BRIEF DESCRIPTION OF THE DRAWINGS
[0024] FIG. 1A is a side view of a reservoir and horizontally
drilled wells during the initial start up phase of the process;
[0025] FIG. 1B is a cross-section of FIG. 1A;
[0026] FIG. 2 is a graph showing a sample injection profile
conforming to the process;
[0027] FIG. 2A is a graph showing a sample injection pressure
profile conforming to the process;
[0028] FIG. 3A is a side view of a reservoir and horizontally
drilled wells during the second phase of the process;
[0029] FIG. 3B is a cross-section of FIG. 3A;
[0030] FIG. 4 is a graph of the energy requirements of the SAGD,
ES-SAGD, and processes as indicated by the cumulative steam to oil
ratio over the time of production;
[0031] FIG. 5 is a graphical representation comparing bitumen
recovery of the SAGD, ES-SAGD, and processes as a function of
time;
[0032] FIG. 6 is a graphical representation comparing cumulative
solvent recovery of the ES-SAGD, and processes as a function of
time.
[0033] Similar numerals denote similar elements.
DETAILED DESCRIPTION OF THE PREFERRED EMBODIMENTS
[0034] With reference to the Figures, a phased heating and solvent
enhanced recovery process for recovery of in situ bitumen or heavy
oil is described.

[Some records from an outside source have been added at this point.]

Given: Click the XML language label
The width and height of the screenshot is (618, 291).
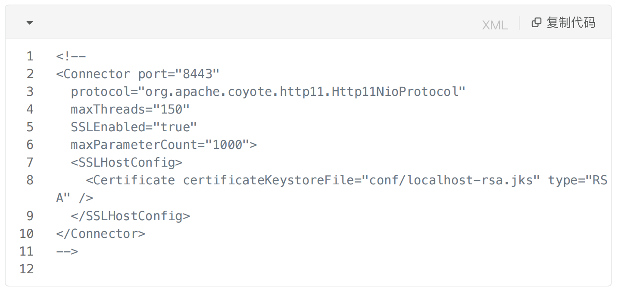Looking at the screenshot, I should 495,25.
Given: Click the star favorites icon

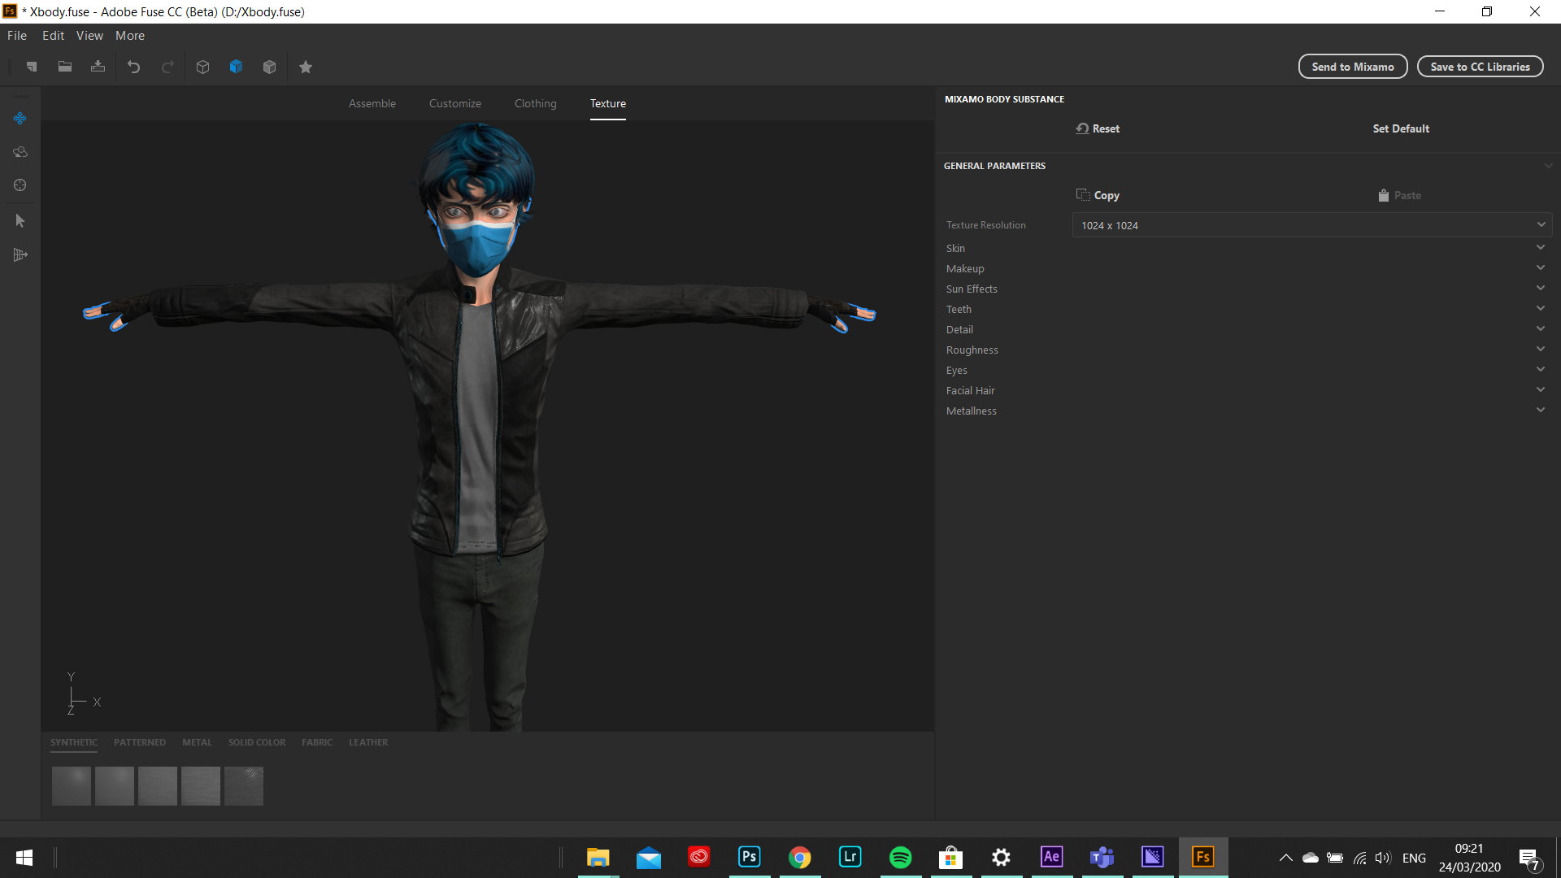Looking at the screenshot, I should pyautogui.click(x=306, y=67).
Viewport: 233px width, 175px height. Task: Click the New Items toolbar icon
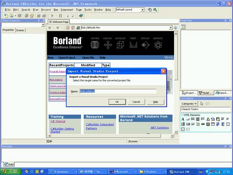click(6, 16)
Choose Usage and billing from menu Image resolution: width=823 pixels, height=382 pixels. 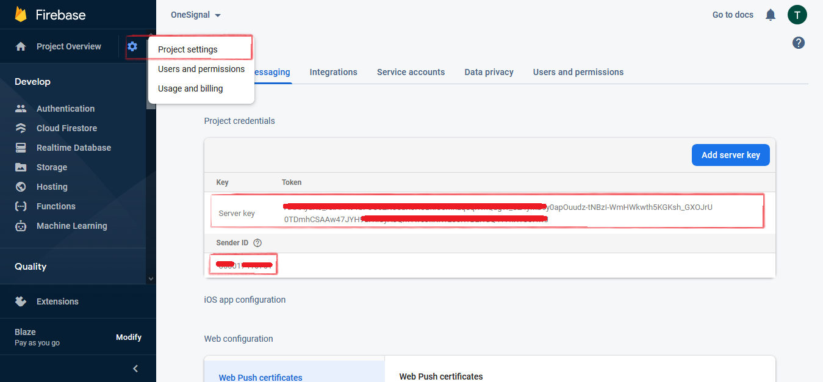pos(190,88)

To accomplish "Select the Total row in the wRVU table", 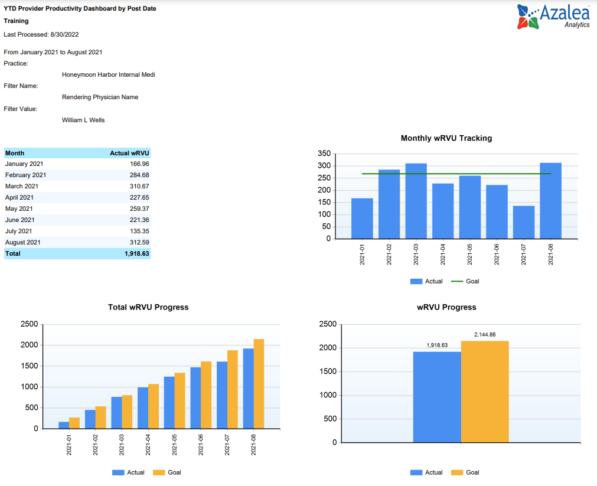I will (x=77, y=254).
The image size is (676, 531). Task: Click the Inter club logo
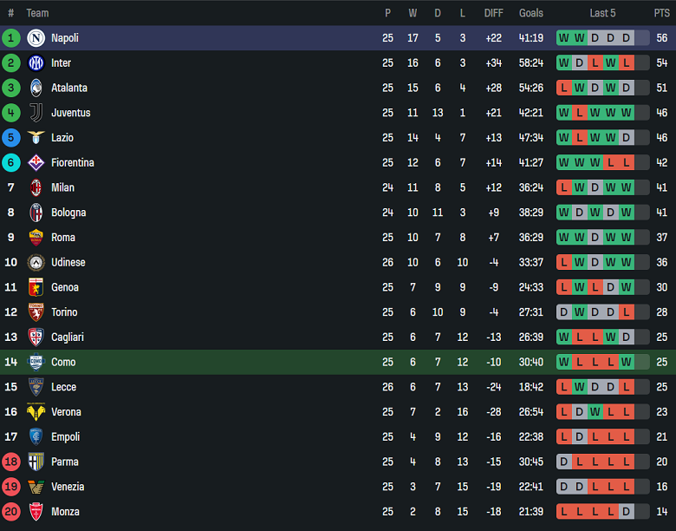point(36,63)
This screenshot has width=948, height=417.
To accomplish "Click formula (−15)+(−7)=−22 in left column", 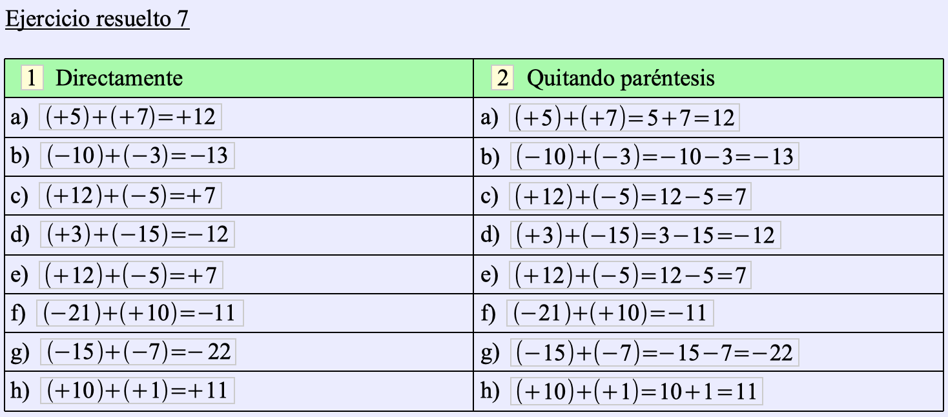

Broadly, the invention consists of a sequence of
fluid injection and operating pressure changes that results in
significantly improved heavy oil or bitumen production from a heavy
oil or bitumen reservoir.
[0035] Heavy oil and bitumen is a more viscous material compared to
light oils at in situ initial reservoir temperatures and pressures.
Also, at elevated temperatures, heavy oil and bitumen has higher
viscosity than lighter hydrocarbons such as solvent at the same
temperature. At even more elevated temperatures, even though heavy
oil and bitumen remains in liquid state, the solvent can be in the
gaseous state and freely move throughout the reservoir providing
there is a driving pressure gradient to motivate the solvent
motion. The amount of solvent that can dissolve in heavy oil or
bitumen depends on the reservoir temperature and pressure. There
are two means to deal with the effectiveness of a heavy oil or
bitumen solvent to produce heavy oil or bitumen to a production
wellbore: first, the solvent must be chosen to substantially match
the reservoir pressure and temperature to maximize its
effectiveness in the targeted heavy oil or bitumen and second,
change the operating conditions, i.e. the operating pressure and
temperature, in order to control the solvent effectiveness in the
heavy oil or bitumen. The temperature of the depletion zone from
which heavy oil and bitumen are being extracted can be controlled
by injecting saturated steam into the formation.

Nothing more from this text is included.